- [WHAT TO WORK ON]
Copy the lines below word for word, without the pictures.

**** RECORDS

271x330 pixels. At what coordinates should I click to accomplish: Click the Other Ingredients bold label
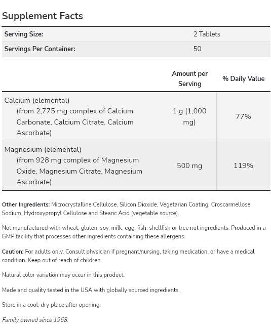(26, 204)
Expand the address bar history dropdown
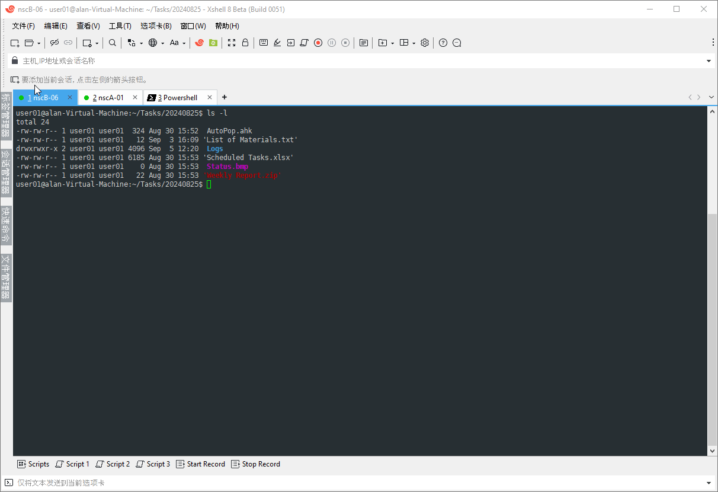Screen dimensions: 718x492 coord(709,61)
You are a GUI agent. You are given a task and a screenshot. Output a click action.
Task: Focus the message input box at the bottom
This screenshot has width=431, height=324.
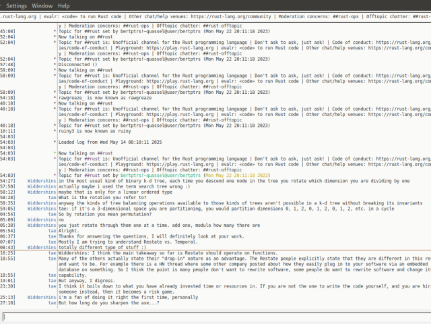(216, 316)
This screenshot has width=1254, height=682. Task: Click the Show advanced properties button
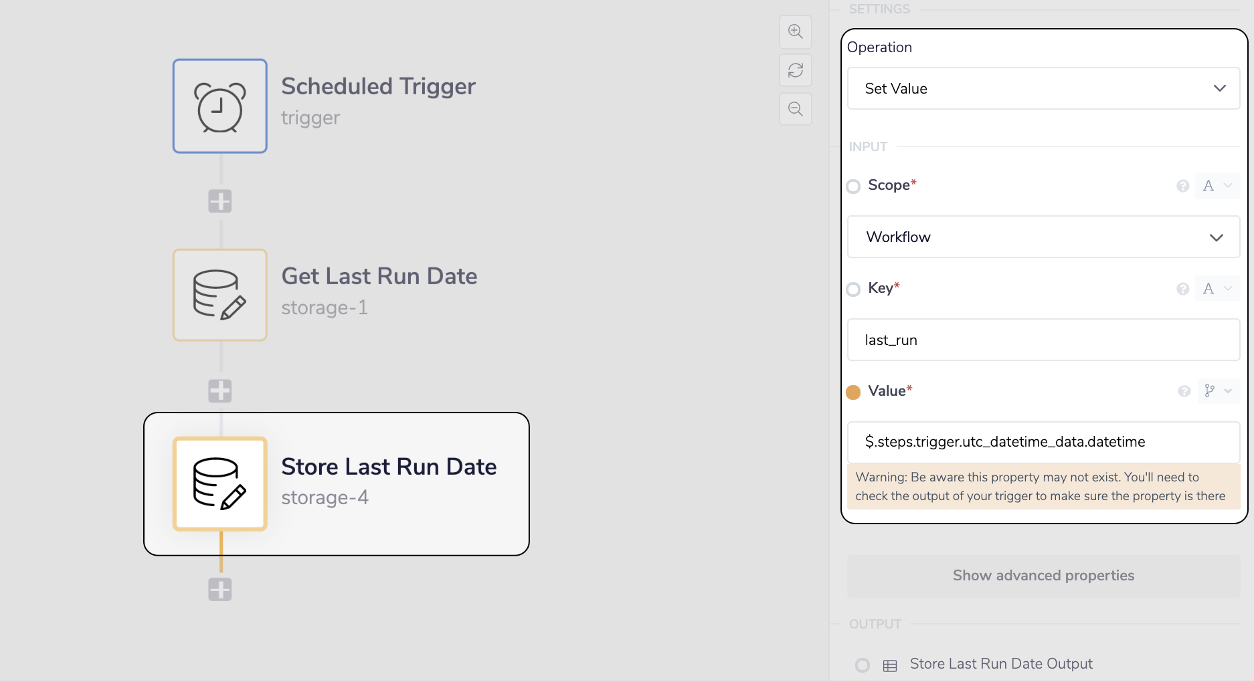click(x=1043, y=575)
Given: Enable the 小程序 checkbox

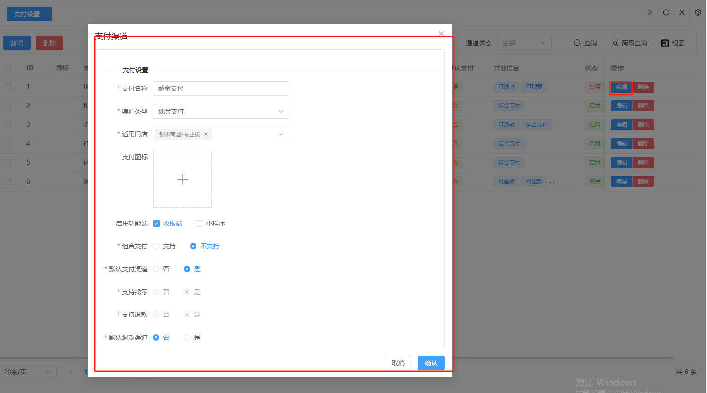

********

- [THE ANSWER]
271x330 pixels. At what coordinates should I click to accomplish: Click the Other Ingredients bold label
(26, 204)
Expand the address bar history dropdown
Screen dimensions: 718x492 coord(709,61)
You are a GUI agent. You are given a task and a screenshot. Output a click action.
Task: Focus the message input box at the bottom
This screenshot has width=431, height=324.
(216, 316)
This screenshot has width=1254, height=682. Task: Click the Show advanced properties button
click(x=1043, y=575)
Given: Enable the 小程序 checkbox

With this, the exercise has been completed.